Begin EXCERPTED TEXT
Because of recent headlines, I’ve been remembering what it was like to live with a delicate man.
We were married from 1994 to 2008. I was nine times pregnant, had five live births, and raised four surviving children. We lived in six homes and attended five churches. He held four jobs. We had three sons and two daughters, and in the end, I grabbed my children and ran one night, barely escaping a murder-suicide. I wrote the story in A Well-Trained Wife.
When his arm flung, I’d flinch, not sure if he was going to cuff my temple or merely gestate wildly to make a point. If he wasn’t already mad, my flinch could do the trick because he didn’t like how it felt to have a flinching wife. He felt that said something about him, and it did, but the solution was for me to hold still, not for him to self-examine or self-control.
When I was head down with my kids, taking care of our home, and being happy, a sudden sound could still make me jolt. A car door at an unexpected hour could signal disaster. Coming home early wasn’t always good. A pause was needed; no breathing. See his face first. That’s how we’d know.
When we were seated in church, and all eyes could turn after a childish whisper or babble from a baby, I’d hear the pastors address the men. My husband was respected as the head of a beautiful Christian family. He used polite manners and theological vocabulary. He held babies. A woman does not slander a respectable man. She bites her tongue; she swallows the blood.
Delicate men can’t tolerate criticism. I thought encouragement would help.
There was a long phase of our marriage during which I wrote him love letters. I left notes boosting his mood on the mirror and taught the kids to thank Daddy, pray for Daddy, and rub Daddy’s shoulders.
He did receive a lot of encouragement from other men. Our shelves were lined with books bolstering men in their quest to be strong leaders. Promise Keepers. The Man in the Mirror. Federal Husband. The Exemplary Husband. To live with a delicate man is to wave goodbye as he drives out Saturday morning for the men’s prayer breakfast and hope he confides honestly about last night. Maybe the other men will suggest a doctor. Maybe they’ll tell him to stop.
End EXCERPTED TEXT
| REQUIREMENT A |
Return the stretch of the essay about the delicate man from "When his arm" through "how we’d know.", copied word for word.
| REQUIREMENT B |
How many lines of the entries contain the string "give"? Case counts; reply with the number only.
Begin PROVIDED DATA
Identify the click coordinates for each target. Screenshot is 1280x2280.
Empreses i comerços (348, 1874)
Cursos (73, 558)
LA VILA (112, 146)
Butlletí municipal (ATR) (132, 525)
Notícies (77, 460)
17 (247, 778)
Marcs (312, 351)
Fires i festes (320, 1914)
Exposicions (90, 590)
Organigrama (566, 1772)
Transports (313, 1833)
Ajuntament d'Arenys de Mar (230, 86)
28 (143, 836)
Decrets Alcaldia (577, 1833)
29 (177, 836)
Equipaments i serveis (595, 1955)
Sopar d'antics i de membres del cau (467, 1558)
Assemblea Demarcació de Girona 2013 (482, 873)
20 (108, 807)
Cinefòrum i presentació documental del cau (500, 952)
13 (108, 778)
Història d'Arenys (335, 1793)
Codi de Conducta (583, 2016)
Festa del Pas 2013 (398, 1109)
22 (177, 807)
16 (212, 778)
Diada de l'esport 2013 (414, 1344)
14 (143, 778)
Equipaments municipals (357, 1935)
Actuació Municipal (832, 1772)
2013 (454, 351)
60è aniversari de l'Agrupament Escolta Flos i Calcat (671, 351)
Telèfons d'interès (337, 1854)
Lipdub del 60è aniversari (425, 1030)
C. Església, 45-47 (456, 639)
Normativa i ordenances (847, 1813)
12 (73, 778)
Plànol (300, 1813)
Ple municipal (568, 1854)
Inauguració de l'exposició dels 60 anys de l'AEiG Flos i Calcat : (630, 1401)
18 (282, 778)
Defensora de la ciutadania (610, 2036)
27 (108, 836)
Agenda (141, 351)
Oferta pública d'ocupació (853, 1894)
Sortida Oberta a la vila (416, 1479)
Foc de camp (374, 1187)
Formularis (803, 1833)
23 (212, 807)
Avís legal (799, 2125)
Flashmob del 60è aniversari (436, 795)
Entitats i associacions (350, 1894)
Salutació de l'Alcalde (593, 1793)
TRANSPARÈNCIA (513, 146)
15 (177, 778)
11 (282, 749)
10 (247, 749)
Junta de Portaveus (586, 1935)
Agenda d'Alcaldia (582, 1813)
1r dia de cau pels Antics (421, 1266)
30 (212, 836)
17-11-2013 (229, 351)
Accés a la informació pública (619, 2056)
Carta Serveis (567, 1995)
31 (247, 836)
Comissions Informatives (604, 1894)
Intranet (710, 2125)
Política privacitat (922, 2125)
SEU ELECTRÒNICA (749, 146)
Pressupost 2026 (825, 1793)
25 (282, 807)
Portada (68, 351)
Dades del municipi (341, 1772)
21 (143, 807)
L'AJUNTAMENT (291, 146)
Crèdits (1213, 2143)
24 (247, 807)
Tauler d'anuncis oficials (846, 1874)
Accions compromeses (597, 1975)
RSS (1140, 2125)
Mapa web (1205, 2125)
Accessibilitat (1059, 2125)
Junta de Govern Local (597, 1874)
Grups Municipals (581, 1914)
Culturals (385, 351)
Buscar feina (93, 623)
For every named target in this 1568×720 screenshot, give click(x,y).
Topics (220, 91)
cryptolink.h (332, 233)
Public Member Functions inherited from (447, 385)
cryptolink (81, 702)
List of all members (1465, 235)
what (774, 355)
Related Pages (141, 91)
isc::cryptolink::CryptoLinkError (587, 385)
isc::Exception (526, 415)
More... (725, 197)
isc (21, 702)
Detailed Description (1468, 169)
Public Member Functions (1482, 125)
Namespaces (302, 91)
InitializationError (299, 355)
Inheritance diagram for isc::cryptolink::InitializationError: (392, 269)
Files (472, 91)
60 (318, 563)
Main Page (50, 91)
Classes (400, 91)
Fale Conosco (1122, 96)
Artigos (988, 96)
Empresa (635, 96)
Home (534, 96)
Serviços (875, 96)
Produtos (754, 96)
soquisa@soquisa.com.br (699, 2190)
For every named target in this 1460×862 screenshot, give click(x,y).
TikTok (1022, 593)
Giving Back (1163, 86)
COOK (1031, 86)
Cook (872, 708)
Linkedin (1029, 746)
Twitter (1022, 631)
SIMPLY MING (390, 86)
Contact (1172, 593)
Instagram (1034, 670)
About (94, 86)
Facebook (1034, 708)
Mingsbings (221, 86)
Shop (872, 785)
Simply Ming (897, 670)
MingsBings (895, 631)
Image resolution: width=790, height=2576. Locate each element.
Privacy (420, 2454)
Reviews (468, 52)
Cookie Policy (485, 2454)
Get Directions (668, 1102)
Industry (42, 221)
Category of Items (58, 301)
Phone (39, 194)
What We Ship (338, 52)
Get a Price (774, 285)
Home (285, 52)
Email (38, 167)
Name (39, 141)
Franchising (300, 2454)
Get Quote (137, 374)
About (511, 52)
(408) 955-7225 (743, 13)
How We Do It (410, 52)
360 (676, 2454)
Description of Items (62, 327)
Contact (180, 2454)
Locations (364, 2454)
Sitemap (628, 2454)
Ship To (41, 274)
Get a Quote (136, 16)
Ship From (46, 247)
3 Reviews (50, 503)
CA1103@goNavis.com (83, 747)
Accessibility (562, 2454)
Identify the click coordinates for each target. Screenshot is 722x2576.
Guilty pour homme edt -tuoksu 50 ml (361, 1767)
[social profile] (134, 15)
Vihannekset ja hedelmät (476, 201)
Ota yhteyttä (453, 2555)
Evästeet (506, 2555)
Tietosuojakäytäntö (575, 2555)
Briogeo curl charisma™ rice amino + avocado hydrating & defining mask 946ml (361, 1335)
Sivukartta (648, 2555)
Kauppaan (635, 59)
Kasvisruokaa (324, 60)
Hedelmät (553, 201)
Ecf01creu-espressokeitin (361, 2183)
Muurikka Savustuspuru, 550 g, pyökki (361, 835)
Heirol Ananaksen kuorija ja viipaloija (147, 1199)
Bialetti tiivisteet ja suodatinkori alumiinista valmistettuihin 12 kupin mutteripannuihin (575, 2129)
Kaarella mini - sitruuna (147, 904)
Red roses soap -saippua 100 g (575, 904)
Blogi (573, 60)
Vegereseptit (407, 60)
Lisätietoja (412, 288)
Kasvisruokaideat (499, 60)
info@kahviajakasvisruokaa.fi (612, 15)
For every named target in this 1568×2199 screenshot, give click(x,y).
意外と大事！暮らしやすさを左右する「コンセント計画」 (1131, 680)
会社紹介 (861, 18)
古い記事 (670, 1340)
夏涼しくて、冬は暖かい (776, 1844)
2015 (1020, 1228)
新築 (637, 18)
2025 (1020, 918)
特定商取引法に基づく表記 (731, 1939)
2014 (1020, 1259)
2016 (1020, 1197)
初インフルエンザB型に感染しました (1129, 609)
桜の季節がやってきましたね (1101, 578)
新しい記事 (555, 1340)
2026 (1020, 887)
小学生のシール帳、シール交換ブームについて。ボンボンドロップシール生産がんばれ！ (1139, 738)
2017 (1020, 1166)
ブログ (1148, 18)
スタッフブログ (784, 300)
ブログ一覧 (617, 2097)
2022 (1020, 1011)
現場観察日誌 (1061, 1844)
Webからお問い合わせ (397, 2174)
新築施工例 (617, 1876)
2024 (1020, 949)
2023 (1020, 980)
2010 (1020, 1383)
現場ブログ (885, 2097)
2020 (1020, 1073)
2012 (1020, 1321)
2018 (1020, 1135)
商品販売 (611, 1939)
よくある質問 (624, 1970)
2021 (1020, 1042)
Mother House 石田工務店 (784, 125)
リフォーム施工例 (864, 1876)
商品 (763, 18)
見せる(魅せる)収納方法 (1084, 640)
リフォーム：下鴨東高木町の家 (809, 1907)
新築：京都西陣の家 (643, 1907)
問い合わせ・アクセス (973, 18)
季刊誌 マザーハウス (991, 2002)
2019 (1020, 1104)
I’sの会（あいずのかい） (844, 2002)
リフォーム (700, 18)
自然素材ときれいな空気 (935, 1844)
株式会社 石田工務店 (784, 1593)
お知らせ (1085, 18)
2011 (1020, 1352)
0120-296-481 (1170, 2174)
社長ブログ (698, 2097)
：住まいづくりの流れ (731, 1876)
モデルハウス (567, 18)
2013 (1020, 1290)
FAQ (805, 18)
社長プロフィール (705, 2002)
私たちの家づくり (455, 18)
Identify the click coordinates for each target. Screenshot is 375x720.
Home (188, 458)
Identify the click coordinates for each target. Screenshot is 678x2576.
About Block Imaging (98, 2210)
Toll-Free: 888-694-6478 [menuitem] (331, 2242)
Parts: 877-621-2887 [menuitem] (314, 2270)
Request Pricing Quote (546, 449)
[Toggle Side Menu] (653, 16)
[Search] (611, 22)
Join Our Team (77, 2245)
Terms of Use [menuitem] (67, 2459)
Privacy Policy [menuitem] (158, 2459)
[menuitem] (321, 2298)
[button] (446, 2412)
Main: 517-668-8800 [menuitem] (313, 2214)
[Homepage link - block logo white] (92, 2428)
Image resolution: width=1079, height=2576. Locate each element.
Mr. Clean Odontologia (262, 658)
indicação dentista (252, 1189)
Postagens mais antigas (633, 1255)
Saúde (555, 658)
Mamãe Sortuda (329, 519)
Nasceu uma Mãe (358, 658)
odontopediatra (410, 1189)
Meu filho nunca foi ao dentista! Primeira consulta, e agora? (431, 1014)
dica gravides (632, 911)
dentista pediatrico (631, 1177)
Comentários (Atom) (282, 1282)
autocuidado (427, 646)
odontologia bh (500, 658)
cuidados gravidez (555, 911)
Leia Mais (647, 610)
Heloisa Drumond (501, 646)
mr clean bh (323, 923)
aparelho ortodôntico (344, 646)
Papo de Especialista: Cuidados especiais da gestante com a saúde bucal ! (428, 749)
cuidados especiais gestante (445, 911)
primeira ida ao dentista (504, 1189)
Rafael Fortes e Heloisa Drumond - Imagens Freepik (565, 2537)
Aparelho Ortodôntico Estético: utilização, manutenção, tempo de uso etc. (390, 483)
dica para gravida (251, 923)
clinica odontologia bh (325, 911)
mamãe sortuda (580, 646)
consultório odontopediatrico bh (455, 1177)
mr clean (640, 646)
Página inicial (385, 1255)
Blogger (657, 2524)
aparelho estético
End PROVIDED DATA
| EXERCISE SOLUTION A |
When his arm flung, I’d flinch, not sure if he was going to cuff my temple or merely gestate wildly to make a point. If he wasn’t already mad, my flinch could do the trick because he didn’t like how it felt to have a flinching wife. He felt that said something about him, and it did, but the solution was for me to hold still, not for him to self-examine or self-control.
When I was head down with my kids, taking care of our home, and being happy, a sudden sound could still make me jolt. A car door at an unexpected hour could signal disaster. Coming home early wasn’t always good. A pause was needed; no breathing. See his face first. That’s how we’d know.

| EXERCISE SOLUTION B |
3